The couple tried to get compensation but were offered vouchers for ten per cent off another break.

They decided to steer clear of so-called deals and have since stuck to taking time over bookings.

Mr Hall said: "I don't think the holiday in Tenerife was a deal or a cancellation. I think they couldn't fill the apartments and made it look like a deal. But £300 was not that cheap. I wouldn't do it again."

The couple sent their video footage to the ITV programme Holidays From Hell and it will be shown tomorrow.

John McClelland and Julie Every thought they would have a smashing time on their first holiday together in Majorca.

The couple, from Barnham, near Chichester, were staying at the Picafort Park Hotel, and everything seemed fine except for some strange happenings.

The air conditioning stopped working, the radio turned itself on and off, there were unexplained bangs and they started to notice cracks in the walls round their room, which they could not recall seeing before.

A few days into their holiday, Mr McClelland was about to return to the room, to drop off his camera, when there was a loud bang.

He said: "With that, right in front of our eyes, the hotel literally collapsed in a big pile of rubble."

Miss Every said: "There were people screaming and running around, it was chaos. It was just like a load of twisted metal. It was like a bomb had gone off."

Miss Every said: "We could see John's beach towel on a pile of rubble, you could see a television, you could see a mattress which had this massive piece of concrete on."

The couple abandoned the holiday and flew home. Although 15 months have passed, they still find it difficult to forget the horror.

Mr McClelland said: "It's just something you will never, ever forget."

Another happy holiday turned to tears when a family arrived at their Majorcan destination to discover their three-star hotel was more like a student hostel.

The holiday compound was littered with used condoms and their sleeping arrangements were nothing more than camp beds.

Kathy and Mark Boyce, from Hove, took their children Emily, ten, and Joe, seven, on the two-week all-inclusive break to the Hotel Mallorca.

Mrs Boyce, 38, bought the last-minute £1,296 holiday after seeing it advertised on Teletext. She booked on the Saturday and they flew off on the Tuesday.

She said: "I phoned the company and they made it sound great, the hotel, the swimming pool the nightly entertainment. I told them I was taking children and they said it was perfect."

Mrs Boyce, who works for Victim Support, chose a company which appeared to be registered with ABTA, the Association of British Travel Agents, paying by credit card for more protection.

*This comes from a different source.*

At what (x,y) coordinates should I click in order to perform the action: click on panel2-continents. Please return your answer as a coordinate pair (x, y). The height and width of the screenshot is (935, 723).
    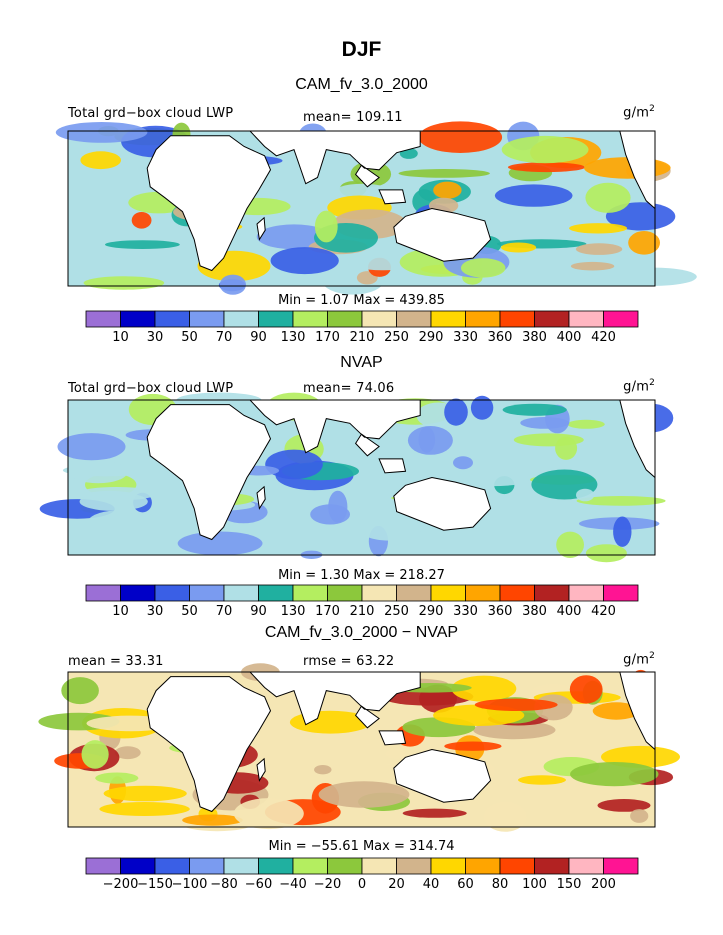
    Looking at the image, I should click on (401, 470).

The family jetted off last July. But as soon as they opened the door of their room, they realised their three-star accommodation was well below their expectations.

Mrs Boyce said: "It was nasty, it was awful. There were wires hanging off the walls and it smelt. There were four beds in a row, two of them put-up beds. They were so close together and the room so small we couldn't get round them."

The sheets were dirty and the mattresses stained.

The all-inclusive food package was also hard to stomach. Mrs Boyce, said: "One morning we were served spinach and boiled chips for breakfast."

The entertainment never arrived so the family had to tour bars with the children because their was too small to sit in. The hotel bar shut at 11pm and residents would be pushed outside to sit near a main road.

The Boyce family and a group of fellow guests were so disgruntled they demanded another hotel. After four days they were moved.

But the stress increased when the replacement hotel was under siege from growing numbers from Hotel Mallorca. The new hotel did not want to offer an inclusive package as it was not being paid to do so.

Back home, Mrs Boyce tried to claim compensation but soon discovered the company had gone into liquidation.

And the company which had taken the money from her credit card was not the company she thought she had booked through and was not an ABTA company.

The three holiday companies involved in selling breaks to the hotel refused to comment. The Argus was unable to establish whether conditions have improved.

All three stories will be featured on Holidays From Hell tomorrow at 8pm.